Aromatase-inhibitor-induced musculoskeletal symptoms (AIMSS) are among the most common adverse effects of endocrine therapy for hormone receptor-positive breast cancer and represent a major cause of reduced physical function, poor quality of life, and early discontinuation of therapy. While a multicomponent AIMSS-CARE intervention developed in China has demonstrated significant clinical benefits, no effectiveness or implementation studies have been conducted in settings. This study aims to culturally adapt and evaluate the effectiveness and implementation of a multicomponent AIMSS intervention among Ethiopian breast cancer patients receiving aromatase inhibitors at Tikur Anbessa Specialized Hospital (TASH). The study uses a Hybrid Type-1 randomized controlled trial design, simultaneously testing clinical effectiveness while collecting data on implementation processes. A total of 88 eligible participants will be randomly assigned in a 1:1 ratio to either the intervention group or a usual-care control group. The intervention includes home-based exercise training, symptom self-monitoring, nurse-led education on AIMSS management and medication adherence, dietary guidance, and structured follow-up. The intervention will be culturally adapted through stakeholder engagement, language translation, and contextual tailoring. The primary clinical outcome is musculoskeletal pain measured using the Amharic version of the Brief Pain Inventory. Secondary outcomes include grip strength, health-related quality of life, functional mobility, exercise adherence, medication adherence, and clinician compliance with intervention protocols. Implementation outcomes will be evaluated using the PARiHS (Promoting Action on Research Implementation in Health Services) framework which provides a way to implement research into practice, including three factors that determine the research use: Evidence(E), Context(C), and Facilitation(F). Data will be collected through qualitative interviews with patients and healthcare providers, intervention delivery audits, and adherence tracking tools. This study will provide the first evidence on AIMSS intervention effectiveness and implementation in Ethiopia, strengthen oncology nursing practice, and generate a scalable, culturally adaptable model for improving endocrine therapy adherence across African cancer centers.
Study Type
INTERVENTIONAL
Allocation
RANDOMIZED
Purpose
SUPPORTIVE_CARE
Masking
SINGLE
Enrollment
88
AIMSS-CARE uses multiple elements to help breast cancer patients who experience musculoskeletal symptom from their aromatase inhibitor treatment during Aromatase inhibitor endocrine therapy. The program originated from a China-based evidence-based intervention which underwent adaptation through language translation and cultural adaptation to become suitable for use in Ethiopia. The intervention includes four components which function as a unified system through its home-based exercise program which includes joint mobility exercises and muscle strengthening exercises and stretching exercises and functional movement exercises and nurse led education program which educates patients about aromatase inhibitor musculoskeletal symptoms and self-management, medication adherence, diet and exercise and self-monitoring system.

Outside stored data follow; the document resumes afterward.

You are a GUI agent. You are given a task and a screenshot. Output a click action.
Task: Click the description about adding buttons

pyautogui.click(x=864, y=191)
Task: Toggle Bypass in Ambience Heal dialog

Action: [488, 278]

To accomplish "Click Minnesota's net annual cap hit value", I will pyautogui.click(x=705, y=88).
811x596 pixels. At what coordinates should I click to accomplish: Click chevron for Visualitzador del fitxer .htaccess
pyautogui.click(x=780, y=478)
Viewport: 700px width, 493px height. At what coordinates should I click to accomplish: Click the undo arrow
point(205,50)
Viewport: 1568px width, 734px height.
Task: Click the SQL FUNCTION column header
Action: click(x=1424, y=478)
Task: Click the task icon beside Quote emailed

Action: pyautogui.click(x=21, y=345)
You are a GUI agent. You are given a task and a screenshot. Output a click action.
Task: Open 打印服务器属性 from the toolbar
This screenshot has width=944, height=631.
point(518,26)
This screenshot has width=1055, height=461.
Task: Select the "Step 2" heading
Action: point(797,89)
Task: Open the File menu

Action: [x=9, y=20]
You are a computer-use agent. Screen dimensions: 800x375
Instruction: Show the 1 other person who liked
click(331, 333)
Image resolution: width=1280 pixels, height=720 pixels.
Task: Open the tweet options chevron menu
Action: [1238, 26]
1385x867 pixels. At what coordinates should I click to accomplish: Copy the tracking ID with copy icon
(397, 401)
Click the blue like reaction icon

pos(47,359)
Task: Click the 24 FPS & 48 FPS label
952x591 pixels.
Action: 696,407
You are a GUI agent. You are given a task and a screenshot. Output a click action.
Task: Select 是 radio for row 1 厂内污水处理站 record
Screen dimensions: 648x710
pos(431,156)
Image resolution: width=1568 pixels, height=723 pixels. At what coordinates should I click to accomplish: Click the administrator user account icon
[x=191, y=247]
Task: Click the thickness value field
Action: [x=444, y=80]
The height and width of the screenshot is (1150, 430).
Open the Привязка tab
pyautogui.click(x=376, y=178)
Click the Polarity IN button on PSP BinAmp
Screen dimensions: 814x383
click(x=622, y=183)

Musculoskeletal Pain Severity and Pain Interference
The research will evaluate musculoskeletal pain through the application of the Amharic version of the Brief Pain Inventory (BPI-Am), which functions as a validated pain assessment tool in Ethiopia. The BPI-Am assessment evaluates pain intensity through worst pain, least pain, average pain, and current pain measurements while assessing pain interference through its impact on daily activities that include general activities, emotional states, walking capability, work performance, social interactions, sleep patterns, and overall life enjoyment. Participants will self-report pain using numeric rating scales ranging from 0 (no pain) to 10 (pain as bad as you can imagine). The scoring system shows that higher scores lead to both increased pain intensity and increased pain impact on daily activities. The primary analysis will compare changes in BPI-Am pain severity and interference scores between the intervention and usual care groups over the study period.
Time frame: At baseline and at 3 and 4 months after enrollment
Grip Strength
Grip strength will be measured using a handheld dynamometer following standardized procedures. Measurements will be taken for the dominant hand, and higher values indicate greater muscle strength.
Time frame: At baseline and at 3 and 4 months after enrollment
Medication Adherence
Medication adherence to aromatase inhibitor therapy will be assessed as the percentage of prescribed doses taken per week, based on participant self-report and/or adherence logs.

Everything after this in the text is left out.